Several manufacturers say the water blasting machine is more eco-friendly than the others, but this is not an absolute truth, and we will explain the reasons. See the topics we will discuss in this publication:
1. How the water blasting works and why it is not the more eco-friendly machine
Let's first understand how the water blasting works. The wet blasting works with water and can perform blasting, washing, and drying operations. The main argument for using a water blasting machine is that it does not produce dust. In this view, if it does not "pollute," it is more sustainable.

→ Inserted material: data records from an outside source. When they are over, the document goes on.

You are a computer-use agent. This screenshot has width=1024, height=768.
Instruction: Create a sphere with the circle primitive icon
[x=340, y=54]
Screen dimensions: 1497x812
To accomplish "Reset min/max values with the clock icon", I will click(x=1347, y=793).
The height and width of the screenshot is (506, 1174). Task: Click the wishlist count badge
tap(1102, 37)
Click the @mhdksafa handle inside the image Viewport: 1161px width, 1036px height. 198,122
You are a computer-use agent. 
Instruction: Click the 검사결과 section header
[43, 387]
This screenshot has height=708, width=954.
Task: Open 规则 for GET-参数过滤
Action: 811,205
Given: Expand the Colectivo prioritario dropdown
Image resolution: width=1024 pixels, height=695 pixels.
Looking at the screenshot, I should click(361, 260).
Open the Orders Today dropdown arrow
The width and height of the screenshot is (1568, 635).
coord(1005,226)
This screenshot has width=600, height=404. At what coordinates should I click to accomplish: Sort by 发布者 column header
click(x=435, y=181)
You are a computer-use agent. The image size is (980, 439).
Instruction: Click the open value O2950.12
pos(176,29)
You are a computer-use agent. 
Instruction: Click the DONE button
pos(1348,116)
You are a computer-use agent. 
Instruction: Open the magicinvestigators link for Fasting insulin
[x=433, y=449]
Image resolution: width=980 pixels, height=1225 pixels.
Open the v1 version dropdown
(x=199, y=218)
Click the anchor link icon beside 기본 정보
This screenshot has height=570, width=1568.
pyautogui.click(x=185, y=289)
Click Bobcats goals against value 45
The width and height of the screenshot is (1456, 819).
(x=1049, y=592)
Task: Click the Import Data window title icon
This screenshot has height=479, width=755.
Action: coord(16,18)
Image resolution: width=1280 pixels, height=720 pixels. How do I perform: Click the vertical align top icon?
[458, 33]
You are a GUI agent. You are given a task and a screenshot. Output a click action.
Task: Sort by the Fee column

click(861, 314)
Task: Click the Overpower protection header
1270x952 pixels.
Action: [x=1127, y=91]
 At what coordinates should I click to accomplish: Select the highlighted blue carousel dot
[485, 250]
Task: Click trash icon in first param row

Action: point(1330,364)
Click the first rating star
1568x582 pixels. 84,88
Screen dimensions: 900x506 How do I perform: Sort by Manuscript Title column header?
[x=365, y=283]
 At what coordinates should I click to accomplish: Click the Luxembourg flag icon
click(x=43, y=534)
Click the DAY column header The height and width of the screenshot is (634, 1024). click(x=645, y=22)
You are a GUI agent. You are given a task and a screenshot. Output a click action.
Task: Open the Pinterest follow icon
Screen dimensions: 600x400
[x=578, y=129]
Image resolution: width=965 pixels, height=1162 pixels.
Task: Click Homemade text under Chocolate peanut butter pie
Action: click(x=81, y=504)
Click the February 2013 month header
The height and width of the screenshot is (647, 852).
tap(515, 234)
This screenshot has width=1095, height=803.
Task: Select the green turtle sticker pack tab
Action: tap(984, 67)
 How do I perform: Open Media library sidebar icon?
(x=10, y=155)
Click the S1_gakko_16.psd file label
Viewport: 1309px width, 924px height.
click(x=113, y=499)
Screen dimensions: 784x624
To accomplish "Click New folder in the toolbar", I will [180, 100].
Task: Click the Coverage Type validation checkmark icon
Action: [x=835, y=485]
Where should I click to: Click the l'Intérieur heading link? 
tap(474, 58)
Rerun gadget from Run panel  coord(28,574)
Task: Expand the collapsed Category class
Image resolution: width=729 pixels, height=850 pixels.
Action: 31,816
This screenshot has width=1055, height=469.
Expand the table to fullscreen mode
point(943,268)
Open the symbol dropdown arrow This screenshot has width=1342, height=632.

It is true that the water blasting generates less dust and is very attractive since it is unnecessary to envelop the place, which can often be time-consuming and costly. On the other hand, the cost of maintaining this equipment is much higher than similar ones because the water blasting machine does not allow abrasive recycling. Once the abrasive is used in operation, it is lost, which means that you cannot reuse the primary input of the equipment.
Making an analogy, let's imagine that you own a car. This car is hybrid and can be used in any terrain, but it uses 300x more fuel than similar ones. It sounds like an exaggeration, but it's a reality.
But that doesn't mean water blasting should never be an option. On the contrary, there are many cases where this machine is recommended. One of them is in situations where the wrapping is very complicated, such as rough terrain.
The water blasting is also more appropriate when treating a thin sheet, such as a car's bodywork. It proves to be the best option in this case because if it is well adjusted, it will not deform the blasted part—a common fact in dry blasting.
Another factor that is essential to know if you are considering water blasting for your company is the more water this machine uses, the less productive it is. Since water works as a friction reducer, the roughness is reduced at a high volume.
Water blasting machines that work with a smaller volume of water operate with abrasive and inject water right after the abrasive dosing valve leaves, moistening the abrasive just enough not to generate dust - a system used by CMV®.
2. Which blasting machine is more sustainable
Suppose the blasting operation takes place in a blast room or even in an open area that has been enveloped, using an abrasive recycling system to prevent the abrasive from escaping. In that case, the dry blasting is a much more economical and ecological solution for the following reasons:
There is no water consumption.
Higher productivity rate due to lower energy consumption.
It allows the recycling of the abrasive, which is not possible in the water blasting.
In water blasting, grit is not commonly used, and besides that, it only uses the abrasive once. In contrast, dry blasting allows the reuse of grit up to 300 times. Dry blasting is even more advantageous because it can be associated with a portable abrasive recycling system, allowing field applications to be carried out. A fact that is very common in the North American market.
3. What blasting machine makes more sense to my company?
Which blast equipment is best? Which uses less energy? The truth is that it depends on the application. For example, many consumers ask us for a quote for a blast room or an automatic blasting machine. When we see the company's activity and use, we realize and recommend a different purchase because CMV® always prioritizes optimizing customers' resources.
To recommend a shot blasting machine, we take into account three main factors:
How many pieces need to be treated per day (volume)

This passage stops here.